29 Nov 2019 News & Campaigns
As part of a joint research project conducted by DEKRA Accident Research and traffic accident researchers at the University Medical Faculty in Göttingen, a Renault Zoe and three Nissan Leaf vehicles underwent crash testing at the DEKRA Crash Test Center in Neumünster. The tests, which involved deliberately crashing the cars into a post, were designed to simulate a range of scenarios involving collisions with a tree. The tests were conducted at speeds far greater than those normally applied in standard crash tests. The accident researchers concluded that, in terms of safety, the electric vehicles they tested equal conventionally powered vehicles. In three of the four crash scenarios, the experts initiated a side-on collision with the post – the Renault Zoe at 60 km/h and the Nissan Leaf (production series 2010-2017) at 60 and also 75 km/h. In an additional, fourth scenario, a Nissan Leaf underwent a head-on collision at 84 km/h.
“The damage patterns from the crash tests are comparable to those of conventionally powered vehicles,” says DEKRA accident researcher Markus Egelhaaf. “The high-voltage system in the electric vehicles was reliably shut down during the crash. And despite the fact that the drive battery was severely deformed, no fire broke out.” Fundamentally, the expert said, the chances of surviving especially a side-on impact with a tree would be very slim at those kinds of speeds. “But that applies to all cars, regardless of their drive system. The major manufacturers of series-production electric vehicles have reached at least the same level of safety as combustion-engined cars.” Not for nothing did the two models tested achieve the maximum of five stars in the Euro NCAP rating. “Our tests confirm that no one need feel any less safe in an electric car than in a conventionally powered car.”
The goal of the research project is to optimize the process of rescuing occupants from cars involved in accidents.
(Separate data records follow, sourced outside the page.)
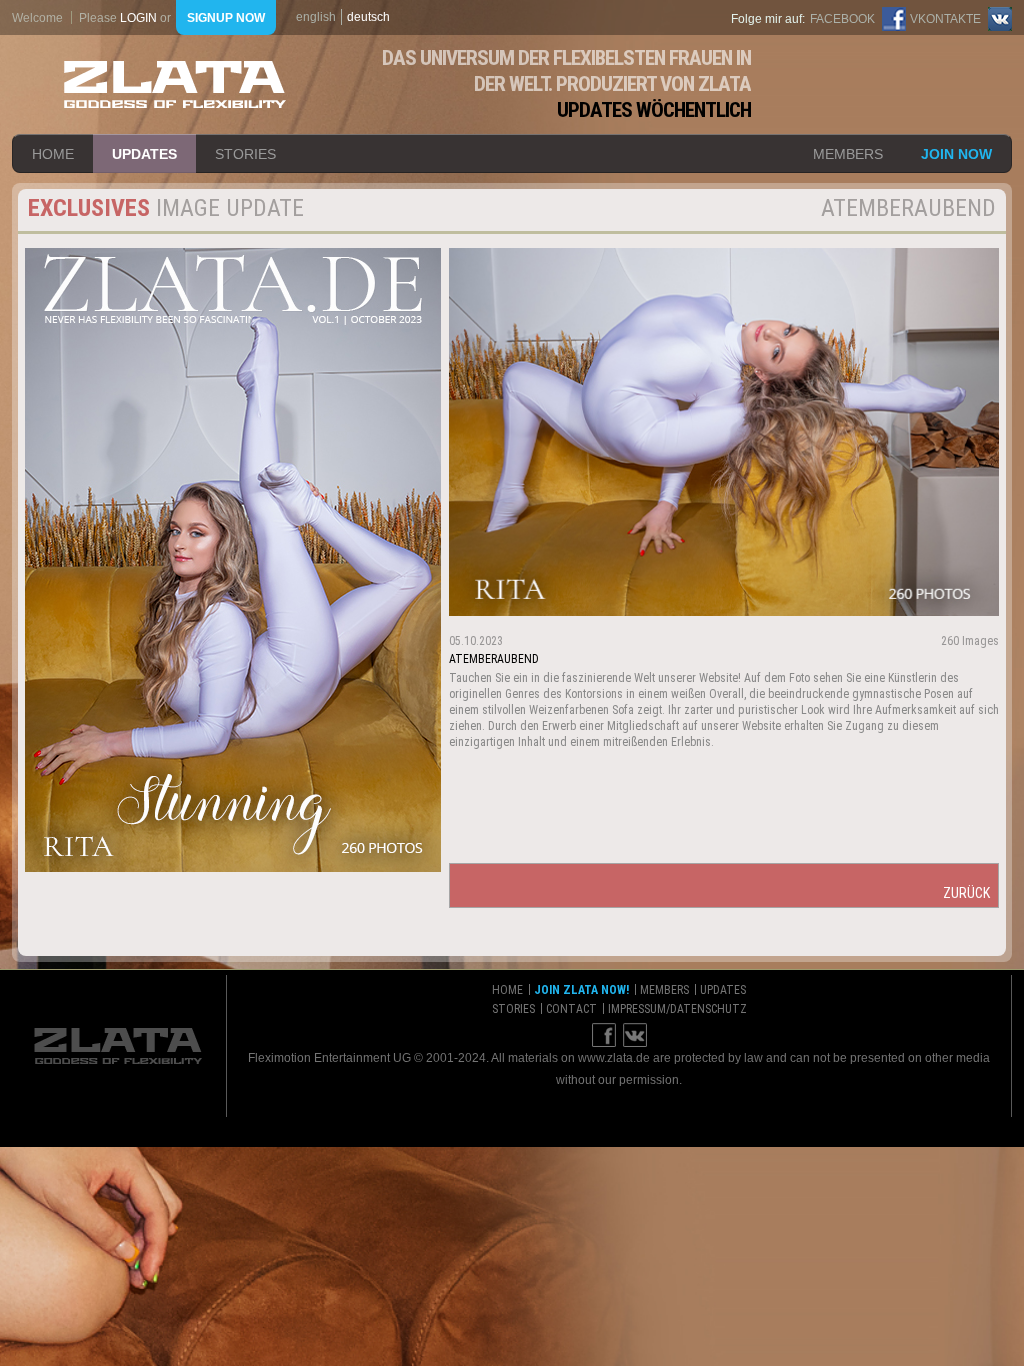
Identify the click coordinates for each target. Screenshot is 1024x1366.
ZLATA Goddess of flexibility (175, 84)
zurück (966, 893)
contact (571, 1009)
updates (144, 154)
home (53, 154)
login (138, 18)
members (848, 154)
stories (245, 154)
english (316, 17)
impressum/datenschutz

So the crash tests were followed by a series of experiments to determine the most effective methods and tools that the rescue services can deploy to free occupants from cars. In response to regular reports of difficulties extinguishing burning drive batteries, a new extinguishing system – the extinguishing lance – was among the equipment tested. If sections of a drive battery do happen to catch fire, firefighters can insert this lance directly into the battery housing. “This means that firefighting takes place inside the battery, preventing the fire from spreading to other battery cells,” says DEKRA accident researcher Markus Egelhaaf. “This method appears to offer potential, but further research is needed to establish just how effective it really is.”